Reviews

The Lord of the Rings parody Fly, You Fools! at Pleasance Courtyard – Edinburgh Fringe review

Recent Cutbacks’ latest production runs until 25 August

Sarah Crompton

Sarah Crompton

| Edinburgh |

22 August 2025

Kyle Schaefer, Regan Sims and Nick Abeel in Fly, You Fools
Kyle Schaefer, Regan Sims and Nick Abeel in Fly, You Fools!, © Mike Bryk

What do you do when times are hard and budgets cut to the bone? The American theatre company Recent Cutbacks is turning austerity into a lucrative art form. Following on from the success of last year’s Jurassic Park parody Hold On to Your Butts (still on in London), they are engaging in another bout of filmic silliness.

Fly, You Fools! – Gandalf’s last words to the Fellowship of the Ring – is an elaborate spoof of the first of The Lord of the Rings films, which sticks very closely to every aspect of the plot but does so with just three actors and one very talented Foley artist providing all the effects.

The result is good fun all round, not exactly sophisticated – the trio can raise a laugh just because one of their number falls to their knees to play a hobbit, or another wraps clingfilm over their face to mimic the distorted features of an orc  – but smart and clever, nonetheless.

As the show tracks Frodo’s travels from the homely comforts of the Shire (complete, in this incarnation, with cappuccino machine) to the terrifying mountains of Mordor, a huge array of physical theatre tricks are thrown into the mix. Actors – Ian McKellen, Hugo Weaving, Sean Bean – are ruthlessly mimicked, scenery is embodied with raised arms and tiny boats on the stage beneath.

There’s a charming bit of shadow puppetry, and some strongly expressive arm movements as the adventurers rise on eagles’ wings. There are also a couple of silvery mops and a badminton racquet.

The great joy, of course, is in the act of recognition as the audience grasps each moment of movie magic recreated in this low-budget manner. But the skill of the performers – Nick Abeel, Kyle Schaefer and Regan Sims, working under the direction of Kristin McCarthy Parker – is keeping up the momentum and engagement at all times.

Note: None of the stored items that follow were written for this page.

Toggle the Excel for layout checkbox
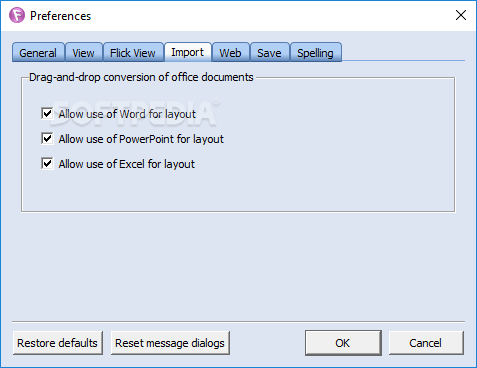 [47, 164]
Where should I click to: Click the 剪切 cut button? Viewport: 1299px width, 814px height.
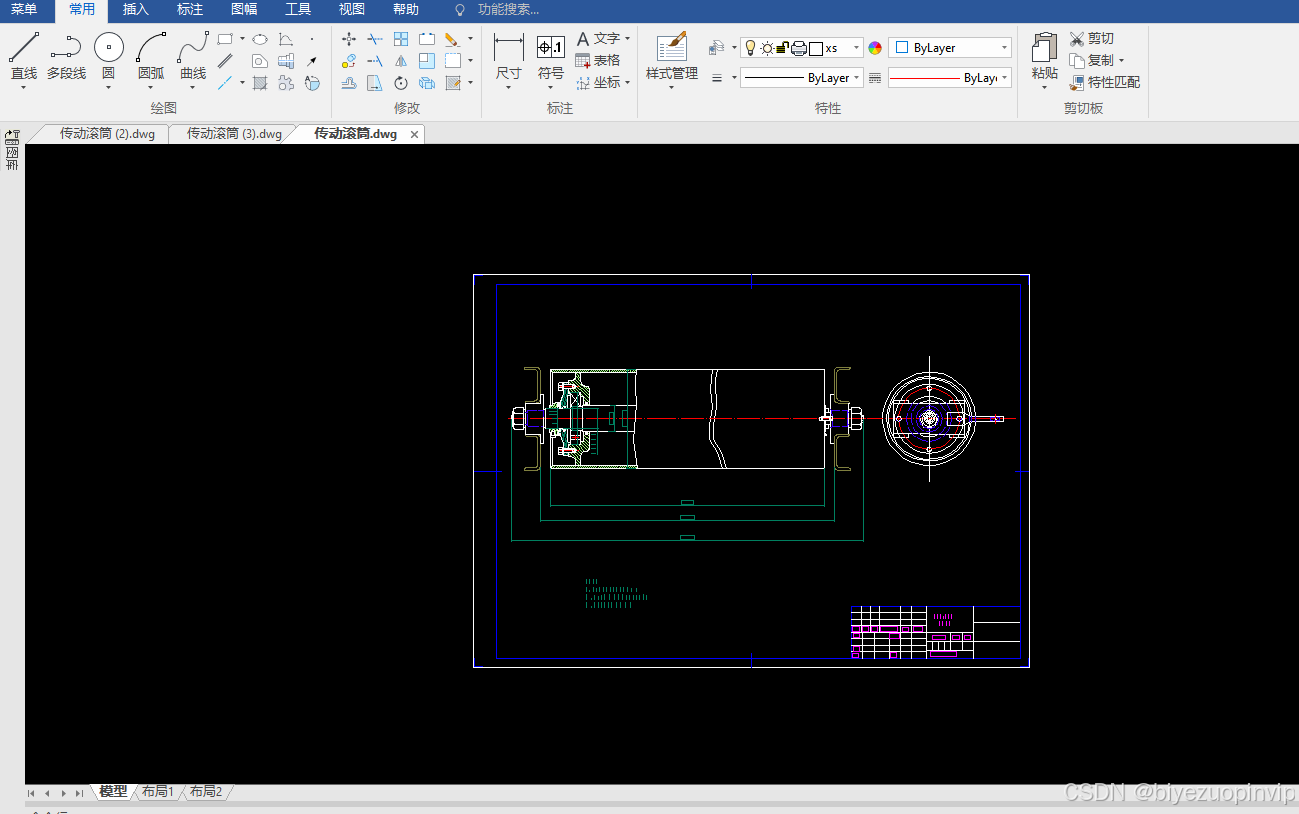(x=1091, y=38)

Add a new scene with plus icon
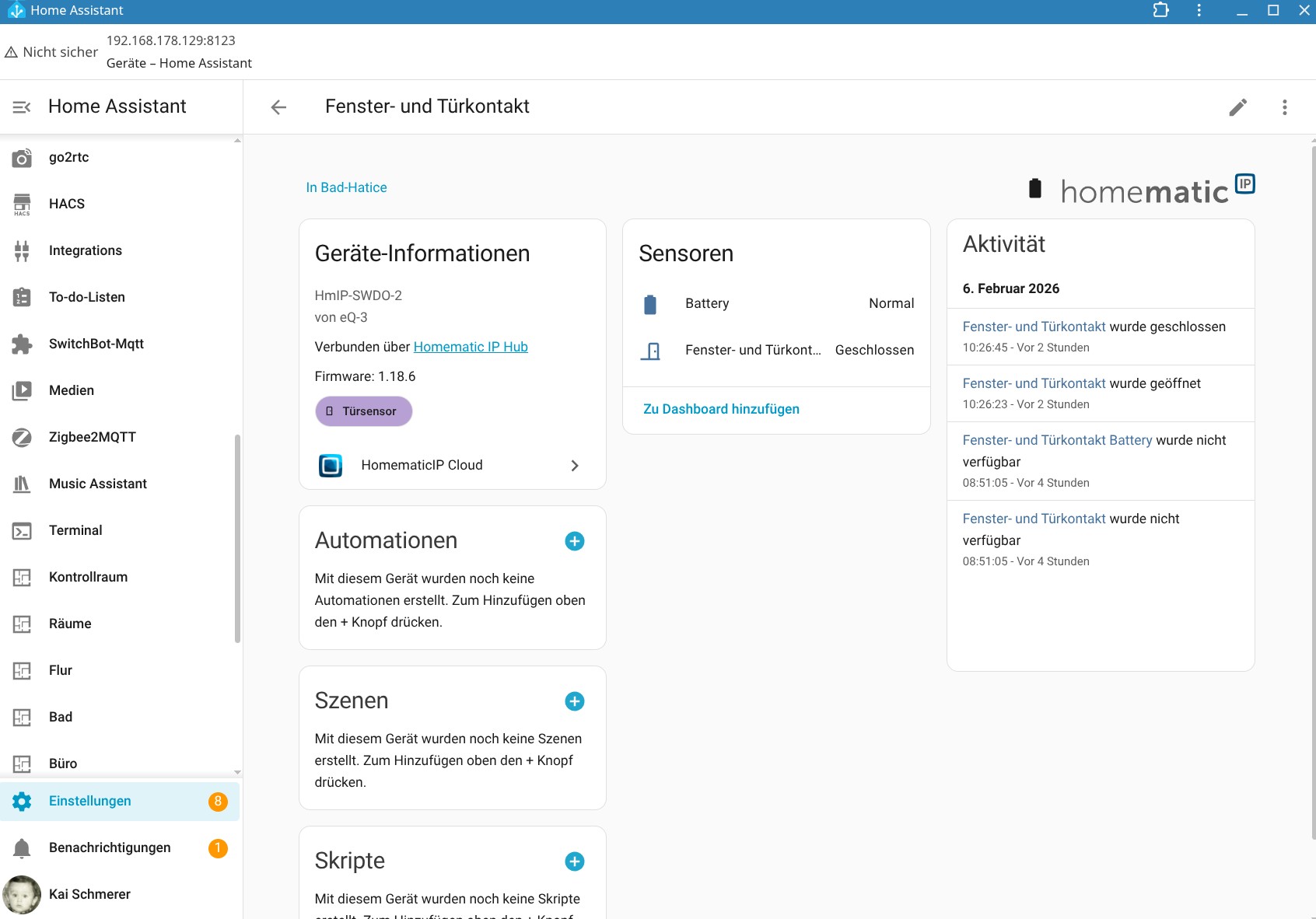tap(574, 701)
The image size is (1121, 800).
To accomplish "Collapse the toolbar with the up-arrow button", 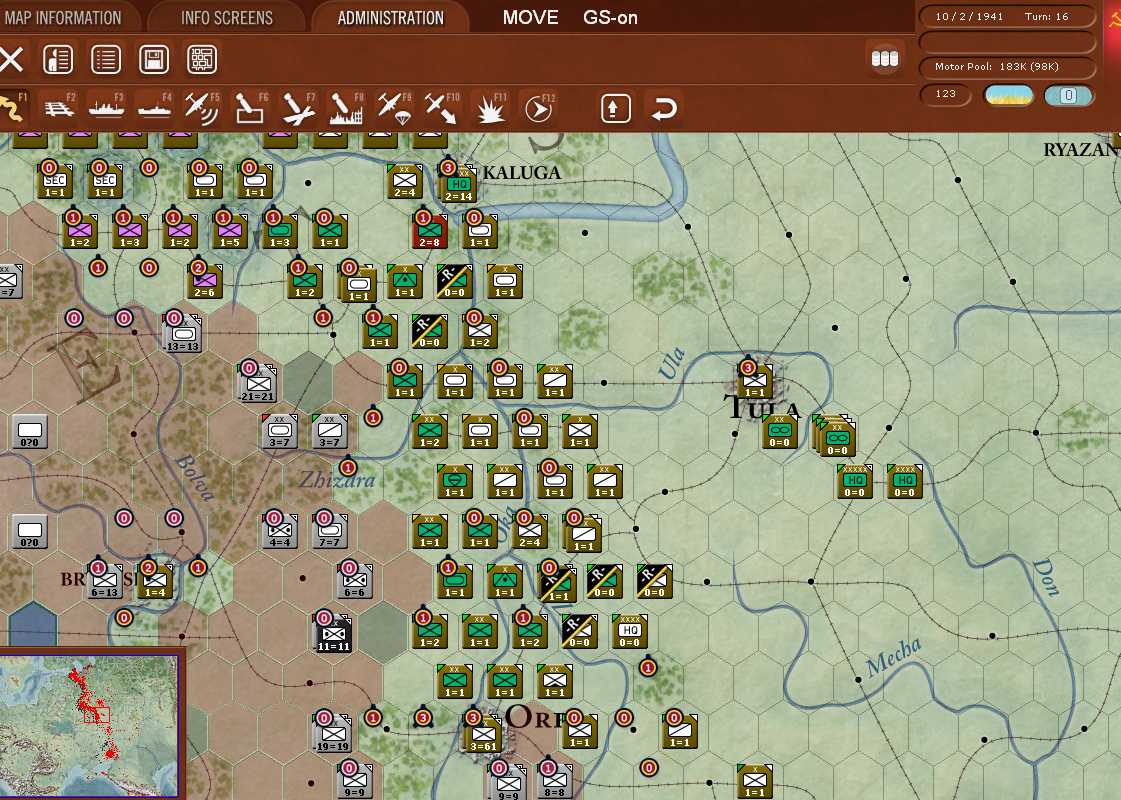I will click(614, 108).
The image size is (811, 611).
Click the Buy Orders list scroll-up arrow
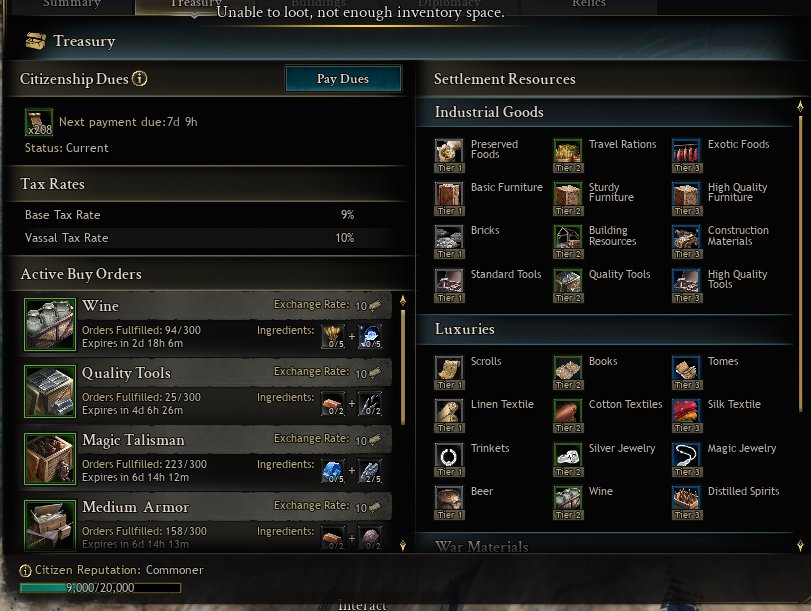click(403, 301)
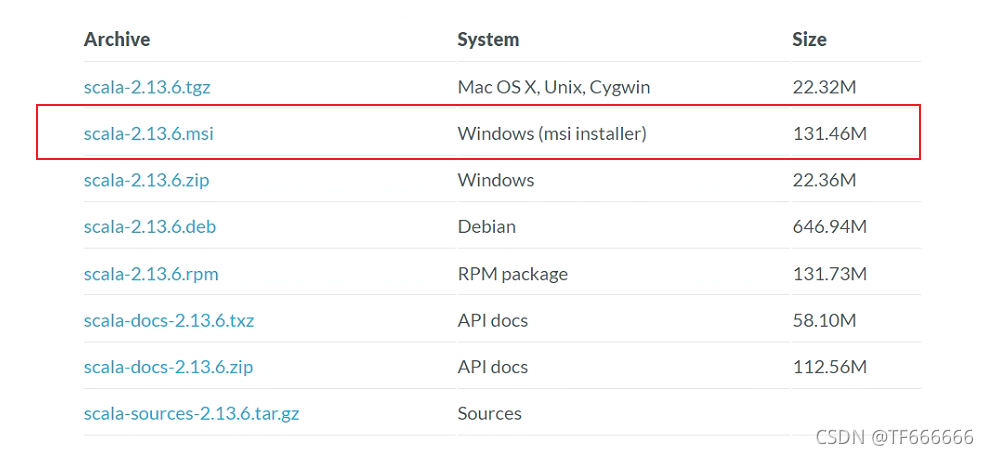This screenshot has height=455, width=989.
Task: Click the 'RPM package' system cell
Action: [512, 274]
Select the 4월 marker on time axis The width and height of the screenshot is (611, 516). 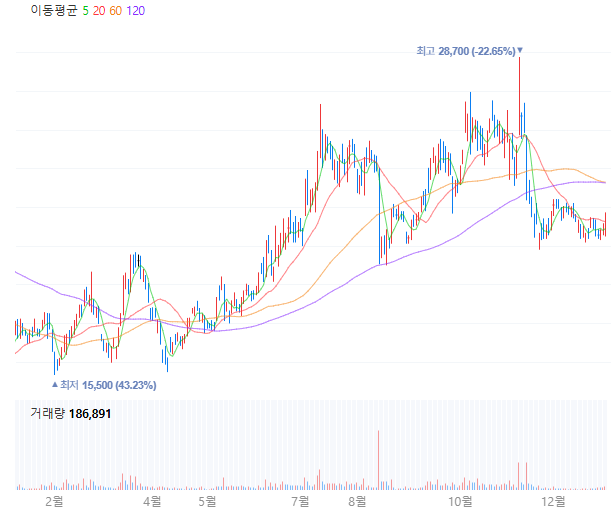click(x=152, y=500)

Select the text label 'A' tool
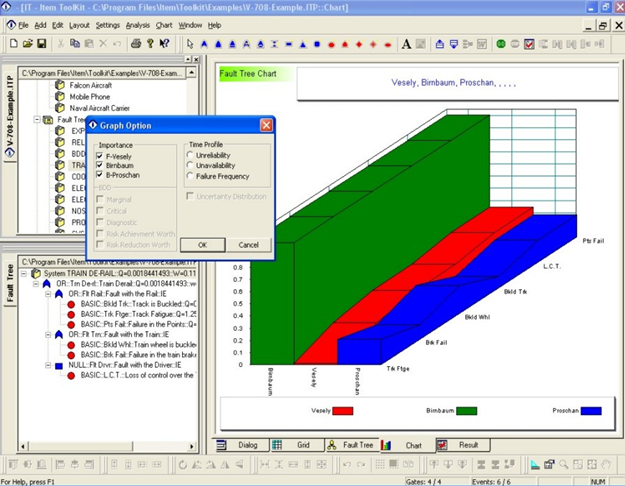coord(407,44)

Their own pleasure in performance, in the pulling up and down of tracksuit hoods to change persona or adopt a disguise, is infectious. But there is control there too, nowhere more so than in the ingenious precision of Kelly Robinson providing both score and sound effects with a recorder, tin cans, a bag of peas and, of course, two very busy coconut shells.